─── DATA EXTRACTS ───

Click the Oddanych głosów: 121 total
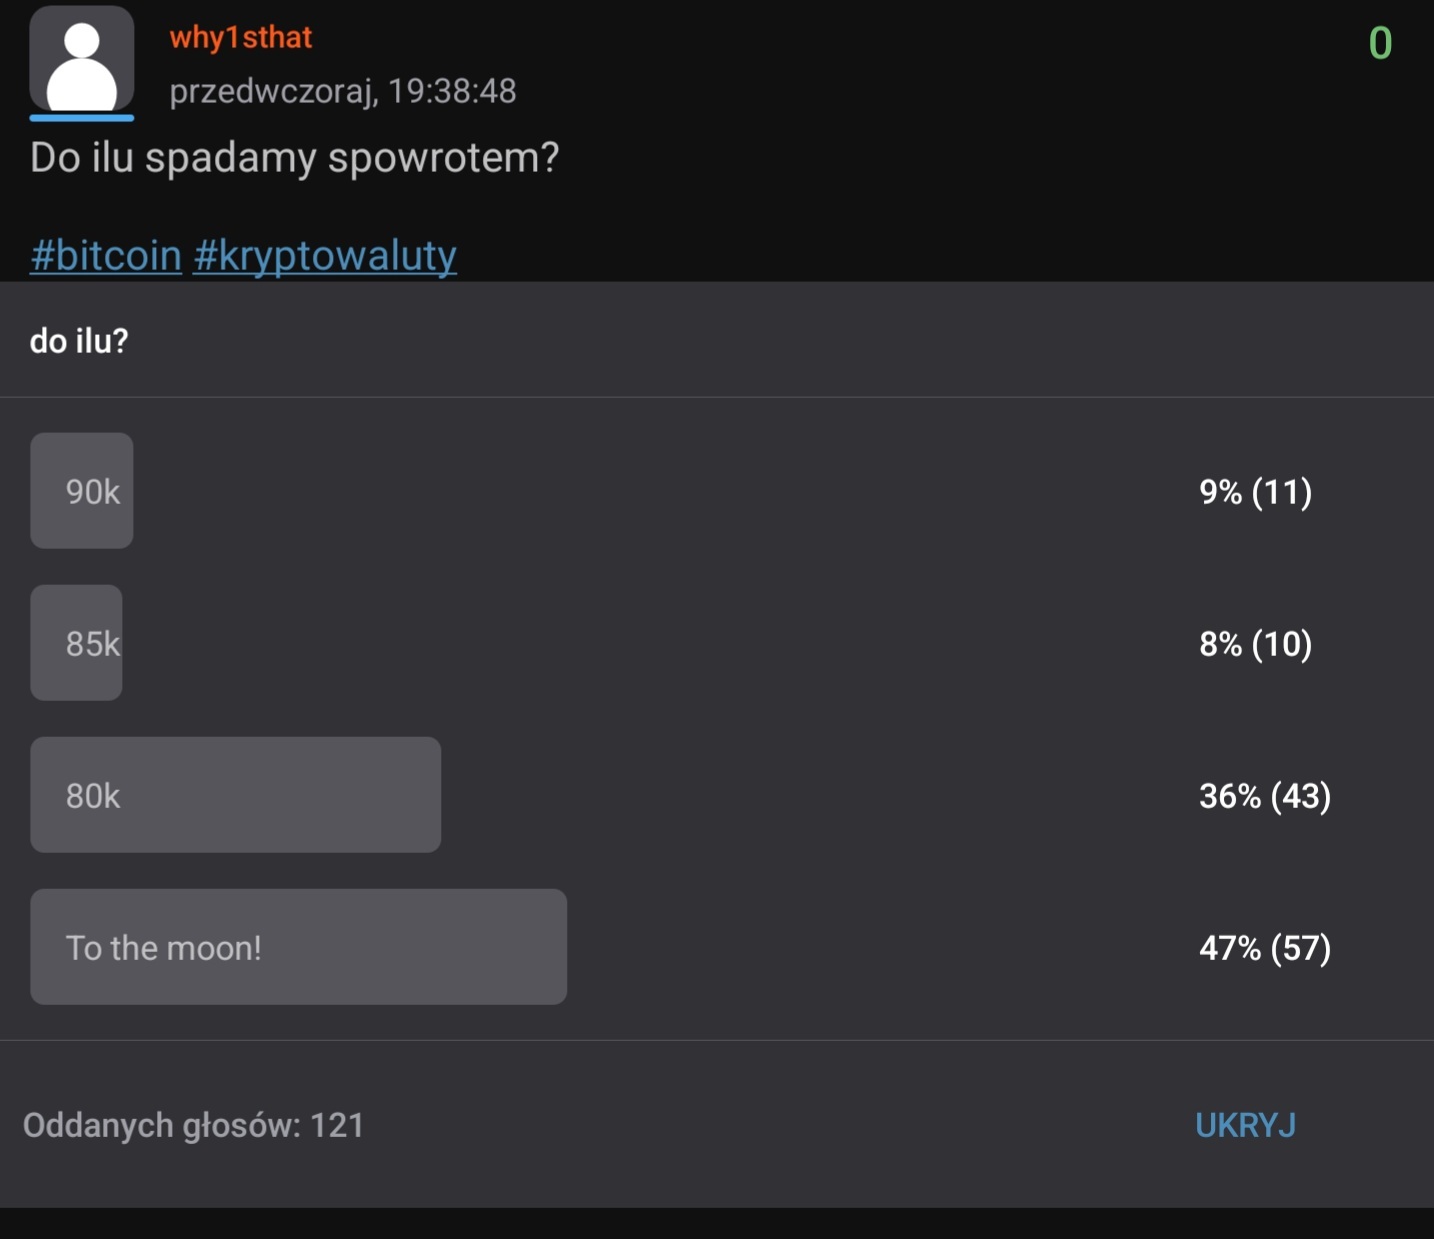 pos(193,1125)
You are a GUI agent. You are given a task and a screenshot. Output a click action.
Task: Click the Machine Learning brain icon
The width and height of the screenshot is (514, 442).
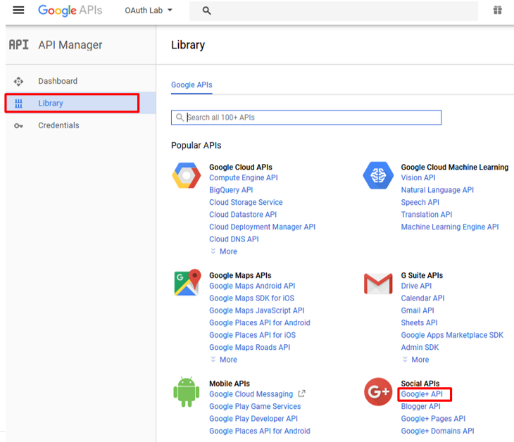point(378,175)
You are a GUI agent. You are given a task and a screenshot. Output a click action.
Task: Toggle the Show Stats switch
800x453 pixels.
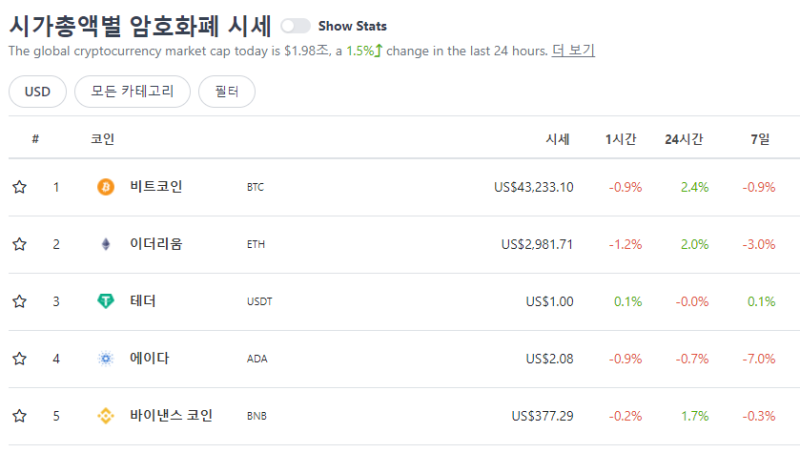[295, 26]
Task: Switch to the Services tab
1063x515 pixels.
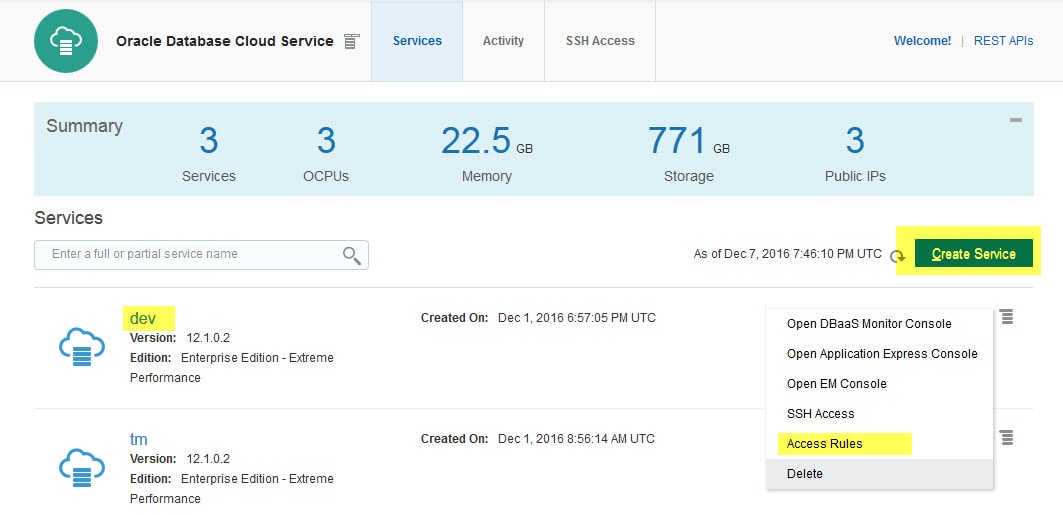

───

> _WHAT THIS TASK INVOLVES_
Working from the lines above, reproduce the material exactly and exclude its pictures.

> _RESPONSE AREA_
Click the Oddanych głosów: 121 total
 pos(193,1125)
You are a GUI agent. You are given a task and a screenshot. Output a click action.
Task: Click the Machine Learning brain icon
The width and height of the screenshot is (514, 442).
point(378,175)
You are a GUI agent. You are given a task and a screenshot. Output a click action.
Task: Toggle the Show Stats switch
800x453 pixels.
[295, 26]
Task: Switch to the Services tab
1063x515 pixels.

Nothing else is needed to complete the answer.